**EXTRAIT ÉTUDIÉ**
Certains, tel le secrétaire général du Parti socialiste chilien Carlos Altamirano, ont vu dans la défaite de l’UP la preuve du conservatisme des classes moyennes. Au lieu « d’exciter leurs égoïsmes et de satisfaire leurs revendications matérielles [pouvoir d’achat, taux d’intérêt, impôts, sécurité sociale, salaires, accès aux universités…] », écrivait-il, il faudrait les intégrer « dans un grand projet visant à changer la vie » et les soumettre à une « autorité réelle et effective », car la « petite bourgeoisie estime par-dessus tout l’exercice de l’autorité, de l’ordre et de la discipline » (9).

Des groupes sociaux conservateurs peuvent devenir des forces de mouvement

Une telle analyse risquerait de verser dans le déterminisme sociologique si elle postulait que l’attachement des classes moyennes à l’ordre existant constitue un horizon indépassable. L’histoire montre que, comme ce fut le cas en 1789, des groupes sociaux qu’on imagine peu enclins au changement peuvent, sous certaines conditions, se métamorphoser en forces de mouvement. Et l’inverse est tout aussi vrai : loin d’être révolutionnaires du simple fait de leur position sociale, les classes populaires deviennent parfois les fantassins du parti de l’ordre. Les événements de mai 1968 en France se caractérisent ainsi par une véritable fraternisation entre étudiants et ouvriers (10), mais aussi par un décalage entre les aspirations d’une fraction de la petite bourgeoisie étudiante et celles des ouvriers grévistes. En témoigne notamment la journée du 17 mai, au cours de laquelle les étudiants venus en cortège rallier les grévistes de Renault-Billancourt doivent rebrousser chemin devant les portes closes de l’usine.

Les classes moyennes n’étant pas toujours conservatrices ni le prolétariat nécessairement progressiste, à quelles conditions un projet de transformation radicale de la société serait-il susceptible de réunir deux groupes sociaux numériquement majoritaires, mais dont les intérêts peuvent diverger ? C’est cette difficulté qu’essaie de surmonter le programme commun de gouvernement de la gauche française, signé en juin 1972. Dans un contexte de croissance massive des effectifs de l’enseignement secondaire et de développement des professions intermédiaires du secteur public, le Parti socialiste (PS), né du congrès d’Epinay en 1971, prône l’unité d’action avec le PCF. Lequel, inspiré par les succès de ses camarades italiens, commence à se réintéresser au sort des classes moyennes.

**SEGMENT DE DONNÉES**
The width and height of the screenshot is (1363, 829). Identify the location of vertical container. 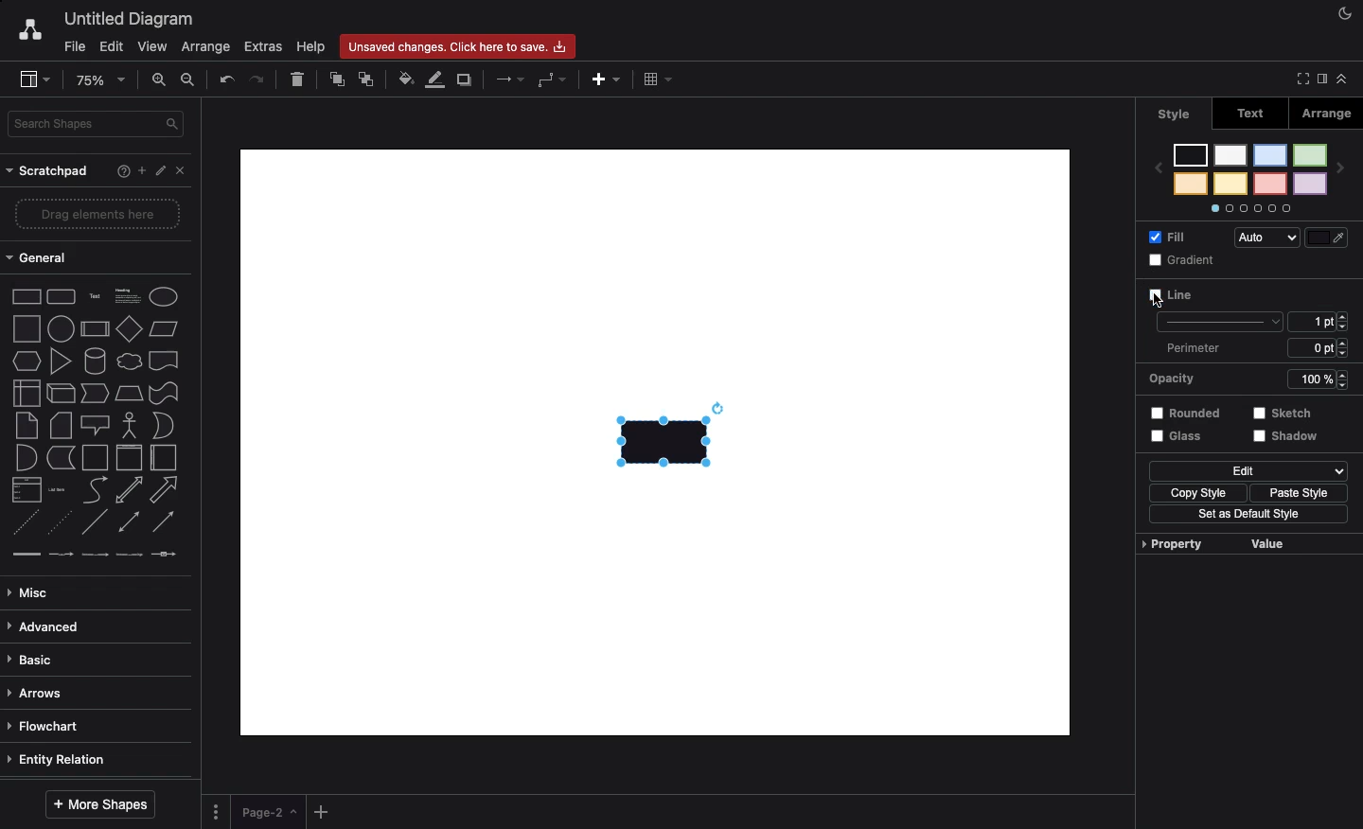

**EXERCICE COURT A**
Pour chacune des affirmations suivantes, indiquez si elle concorde avec l'extrait sur les classes moyennes, en répondant par oui ou par non et en citant textuellement les mots décisifs. (i) Le programme commun de gouvernement de la gauche française a été signé en juin 1972. (ii) Le Parti socialiste est né du congrès d'Epinay en 1968. (iii) Le 17 mai, les étudiants venus en cortège ont pu entrer dans l'usine de Renault-Billancourt.
**EXERCICE COURT B**
Reproduisez à l'identique le passage de l'extrait sur les classes moyennes en commençant aux mots « Les classes moyennes » et en vous arrêtant après les mots « sort des classes moyennes. ».
Les lignes de données constituent un matériau distinct, sans rapport avec l'extrait étudié.

**SOLUTION A**
(i) Oui : « signé en juin 1972 ».
(ii) Non : « né du congrès d’Epinay en 1971 ».
(iii) Non : « doivent rebrousser chemin devant les portes closes de l’usine ».

**SOLUTION B**
Les classes moyennes n’étant pas toujours conservatrices ni le prolétariat nécessairement progressiste, à quelles conditions un projet de transformation radicale de la société serait-il susceptible de réunir deux groupes sociaux numériquement majoritaires, mais dont les intérêts peuvent diverger ? C’est cette difficulté qu’essaie de surmonter le programme commun de gouvernement de la gauche française, signé en juin 1972. Dans un contexte de croissance massive des effectifs de l’enseignement secondaire et de développement des professions intermédiaires du secteur public, le Parti socialiste (PS), né du congrès d’Epinay en 1971, prône l’unité d’action avec le PCF. Lequel, inspiré par les succès de ses camarades italiens, commence à se réintéresser au sort des classes moyennes.